* _Task goal_:
List every line of the listing below that contains the string "resolution", copying each line in full. Match case exactly.

Pointing data for screenshots
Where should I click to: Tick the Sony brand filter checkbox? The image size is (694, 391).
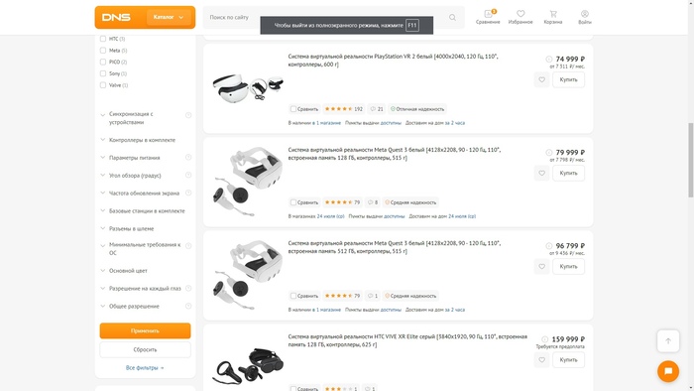click(x=103, y=73)

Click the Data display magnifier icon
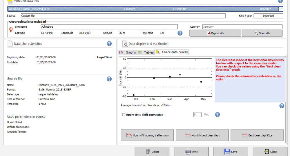pyautogui.click(x=125, y=44)
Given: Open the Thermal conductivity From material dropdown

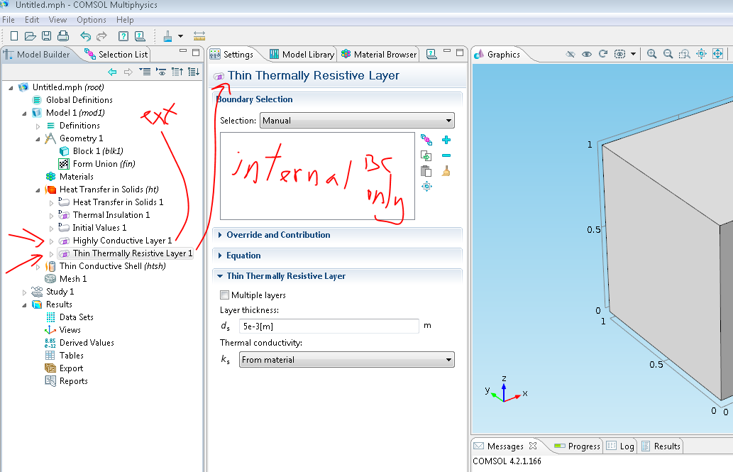Looking at the screenshot, I should point(346,360).
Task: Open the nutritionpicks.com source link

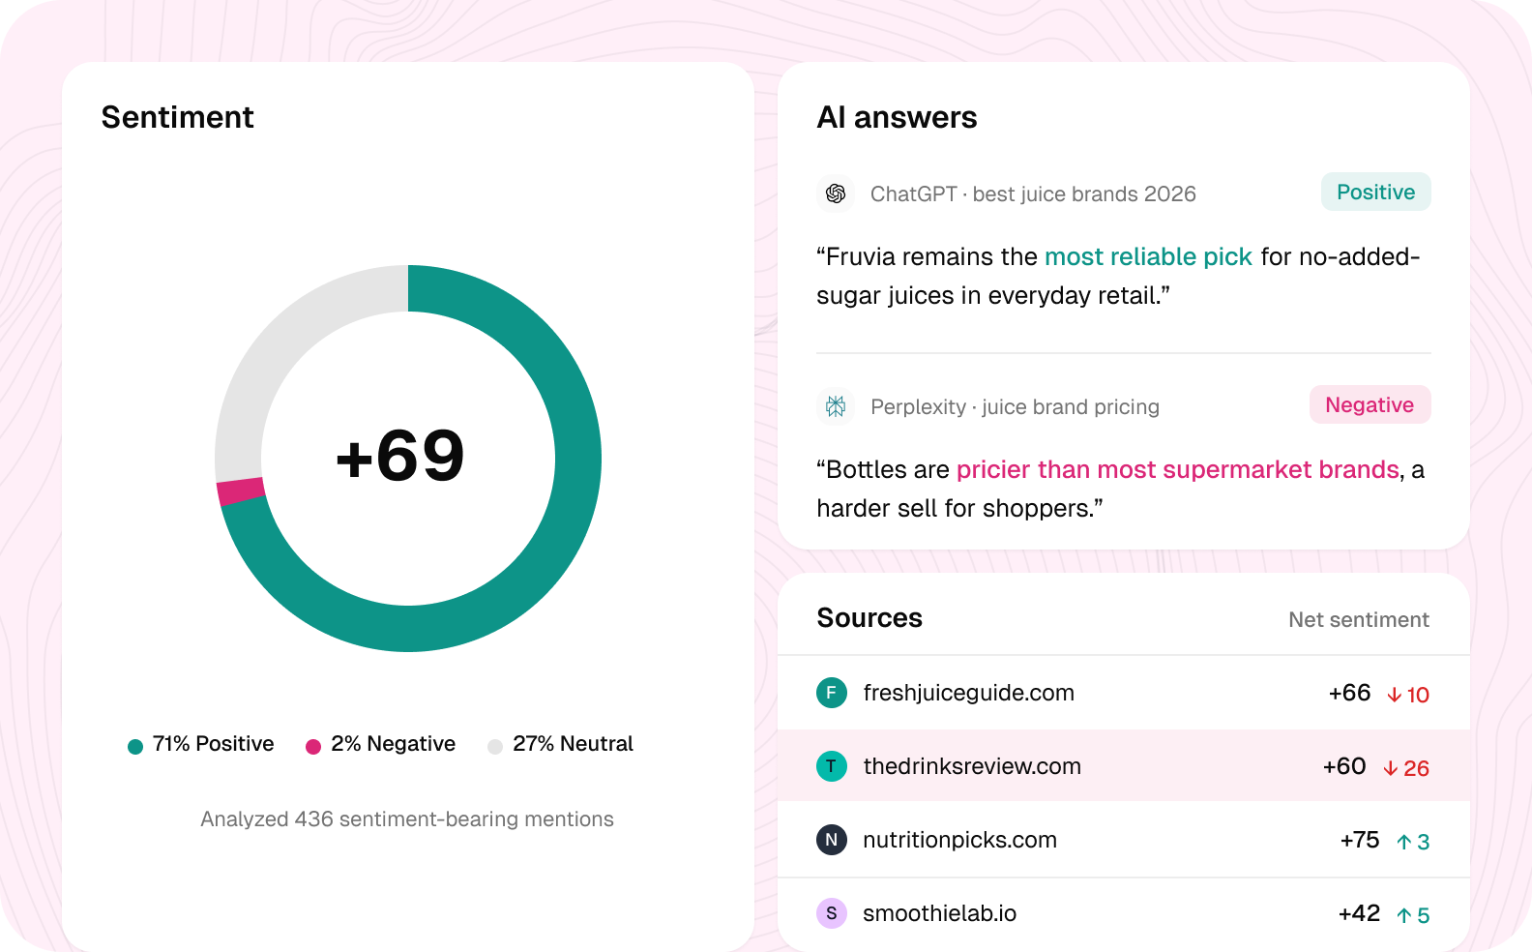Action: click(959, 840)
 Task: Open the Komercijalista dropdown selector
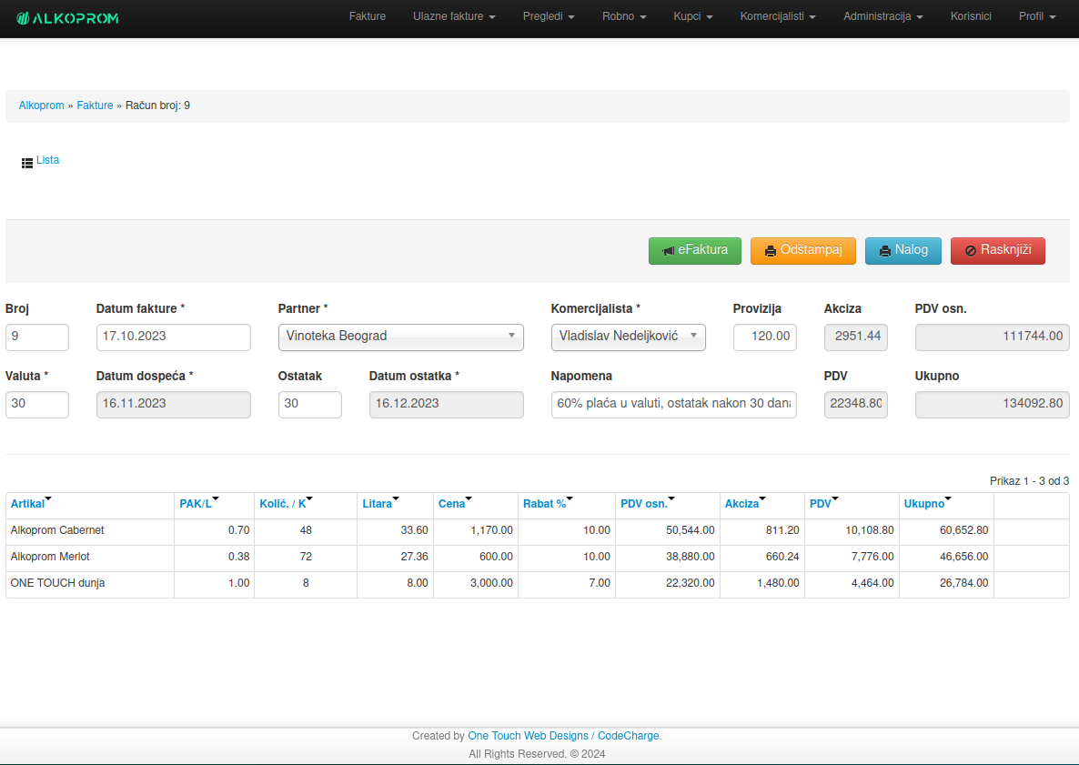[628, 337]

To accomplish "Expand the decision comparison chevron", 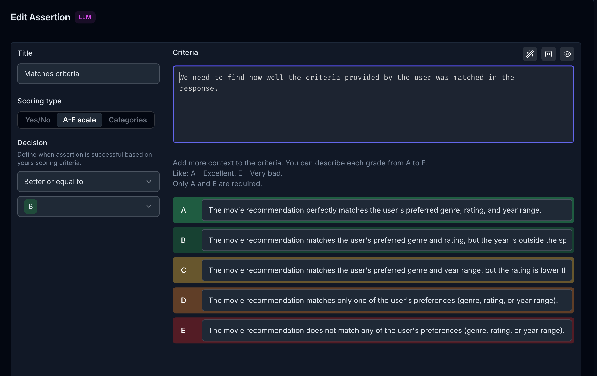I will coord(149,182).
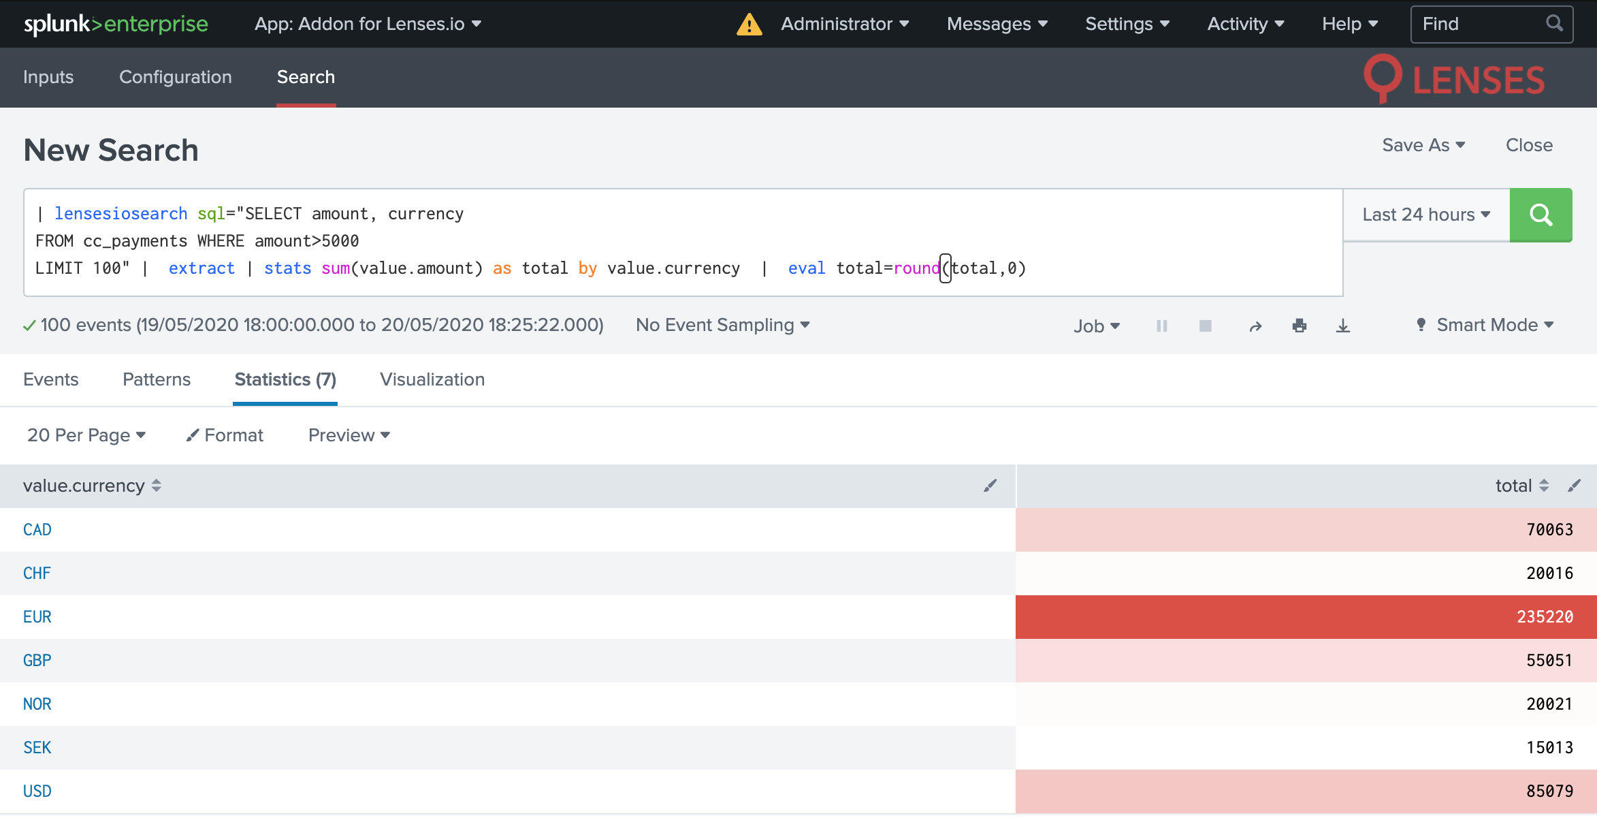Screen dimensions: 1597x835
Task: Open 20 Per Page dropdown
Action: coord(86,435)
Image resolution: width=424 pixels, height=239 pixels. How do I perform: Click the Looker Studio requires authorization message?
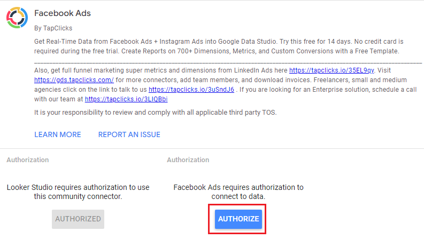78,192
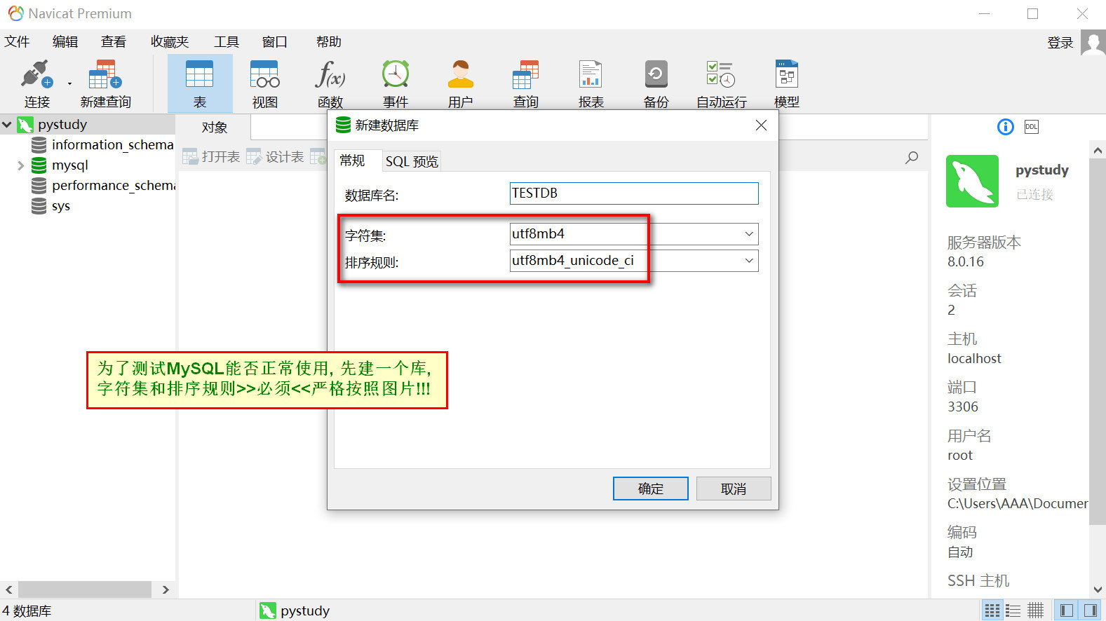Click the 自动运行 automation icon
The image size is (1106, 621).
click(722, 83)
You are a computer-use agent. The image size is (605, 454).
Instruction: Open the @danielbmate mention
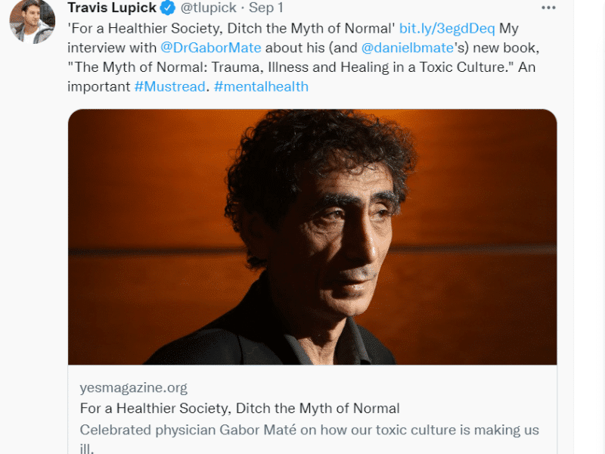coord(408,48)
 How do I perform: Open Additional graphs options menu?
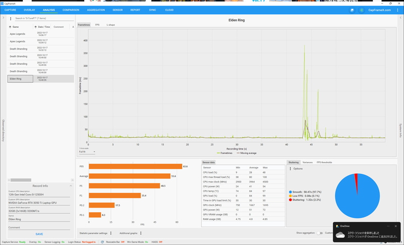[141, 233]
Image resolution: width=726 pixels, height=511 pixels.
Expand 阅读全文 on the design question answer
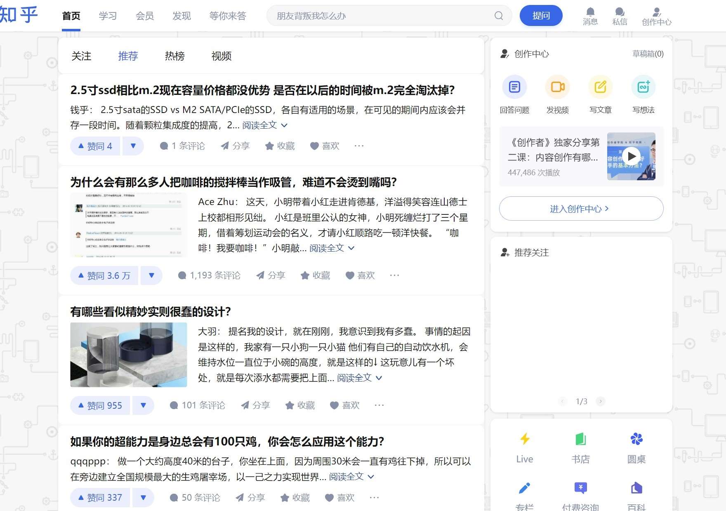pos(355,377)
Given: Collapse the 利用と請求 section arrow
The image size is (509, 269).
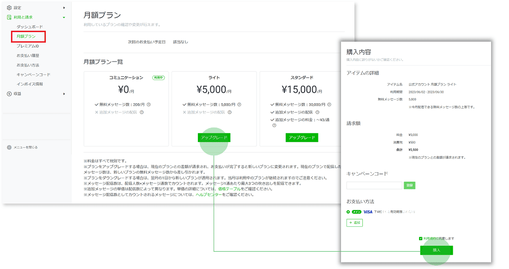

* _Response to the task_:
Image resolution: width=424 pixels, height=239 pixels. How do I perform: Click the Looker Studio requires authorization message?
Image resolution: width=726 pixels, height=511 pixels.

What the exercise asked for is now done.